- TEXTAUSZUG -
# # # # #

Diese sollte man also vorher lieber deaktivieren. 

Gruss Dr Dau


----------



## sheepdog (3. Februar 2007)

schon richtig was ihr da sagt, allerdings ist das beides NICHT (shift taste benützt) das problem
das mit den nebengeräuschen ist mir auch klar aber ich wäre ja schon glücklich wenn ich überhaupt was aufnehmen könnte, aber da ist nichts. nada.
stereomix ist auch auf vollen input gestellt aber es regt sich nichts. 
wie gesagt, es hat funktioniert, also geht es, bloss jetzt plötzlich nicht mehr.
kann ein neuinstallieren des soundtreibers das problem vielleicht beheben? das ist eine lösung die ich bisher noch nicht probiert habe weil es mir zu viel arbeit ist die CD rauszugraben aus meinem chaos.

# # # # #

- DATENSATZ -
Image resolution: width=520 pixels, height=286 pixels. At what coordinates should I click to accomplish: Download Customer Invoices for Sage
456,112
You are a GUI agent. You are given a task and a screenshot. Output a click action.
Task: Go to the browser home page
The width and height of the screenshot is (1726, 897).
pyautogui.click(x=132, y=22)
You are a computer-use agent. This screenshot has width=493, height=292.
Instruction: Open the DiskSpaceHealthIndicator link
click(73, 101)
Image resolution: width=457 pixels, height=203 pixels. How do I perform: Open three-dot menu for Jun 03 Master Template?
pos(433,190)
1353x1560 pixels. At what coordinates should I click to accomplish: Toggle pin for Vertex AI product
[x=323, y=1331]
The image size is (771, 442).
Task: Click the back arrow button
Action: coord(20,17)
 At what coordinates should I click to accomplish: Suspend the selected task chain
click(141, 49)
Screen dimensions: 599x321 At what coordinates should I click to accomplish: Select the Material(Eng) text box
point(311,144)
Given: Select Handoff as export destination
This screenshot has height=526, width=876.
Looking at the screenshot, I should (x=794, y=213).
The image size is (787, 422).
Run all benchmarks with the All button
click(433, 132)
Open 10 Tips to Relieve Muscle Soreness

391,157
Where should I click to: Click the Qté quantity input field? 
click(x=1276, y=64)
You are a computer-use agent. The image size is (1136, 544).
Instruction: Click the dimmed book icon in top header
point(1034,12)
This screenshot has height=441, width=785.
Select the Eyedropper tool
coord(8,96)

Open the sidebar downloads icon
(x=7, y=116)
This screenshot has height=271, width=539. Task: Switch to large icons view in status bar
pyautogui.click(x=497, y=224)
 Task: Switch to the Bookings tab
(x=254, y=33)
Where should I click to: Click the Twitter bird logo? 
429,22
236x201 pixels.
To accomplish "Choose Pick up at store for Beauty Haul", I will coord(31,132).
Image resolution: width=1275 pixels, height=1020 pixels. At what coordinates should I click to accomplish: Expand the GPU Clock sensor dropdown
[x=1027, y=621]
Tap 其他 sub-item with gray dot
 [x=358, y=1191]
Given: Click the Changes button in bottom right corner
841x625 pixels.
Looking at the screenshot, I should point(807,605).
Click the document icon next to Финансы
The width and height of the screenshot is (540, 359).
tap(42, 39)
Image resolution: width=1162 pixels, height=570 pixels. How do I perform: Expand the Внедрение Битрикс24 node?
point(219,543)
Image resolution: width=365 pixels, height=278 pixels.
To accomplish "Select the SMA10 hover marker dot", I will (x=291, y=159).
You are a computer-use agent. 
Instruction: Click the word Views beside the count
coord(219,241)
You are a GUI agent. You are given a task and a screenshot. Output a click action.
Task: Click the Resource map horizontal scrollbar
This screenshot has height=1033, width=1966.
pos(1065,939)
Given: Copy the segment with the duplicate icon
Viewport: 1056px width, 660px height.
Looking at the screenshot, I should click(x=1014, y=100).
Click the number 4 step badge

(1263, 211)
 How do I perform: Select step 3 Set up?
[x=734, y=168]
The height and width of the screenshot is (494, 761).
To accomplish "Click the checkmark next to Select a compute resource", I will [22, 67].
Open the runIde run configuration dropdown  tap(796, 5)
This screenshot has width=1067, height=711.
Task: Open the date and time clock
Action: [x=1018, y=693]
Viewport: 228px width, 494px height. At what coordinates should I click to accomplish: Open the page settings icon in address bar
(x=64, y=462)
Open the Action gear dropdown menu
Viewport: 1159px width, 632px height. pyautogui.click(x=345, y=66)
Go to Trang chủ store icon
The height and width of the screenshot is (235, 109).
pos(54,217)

# # # # #

- SCHRIFTLICHE AUFGABEN -
a) Welche Lösung hat sheepdog laut Textauszug bisher noch nicht ausprobiert?
b) Schreib einen Teil des Textauszugs ab: Fang bei den Worten „## sheepdog (3.“ an und hör nach „regt sich nichts.“ auf.

- DIE LÖSUNGEN -
a) Ein Neuinstallieren des Soundtreibers.

b)
## sheepdog (3. Februar 2007)

schon richtig was ihr da sagt, allerdings ist das beides NICHT (shift taste benützt) das problem
das mit den nebengeräuschen ist mir auch klar aber ich wäre ja schon glücklich wenn ich überhaupt was aufnehmen könnte, aber da ist nichts. nada.
stereomix ist auch auf vollen input gestellt aber es regt sich nichts.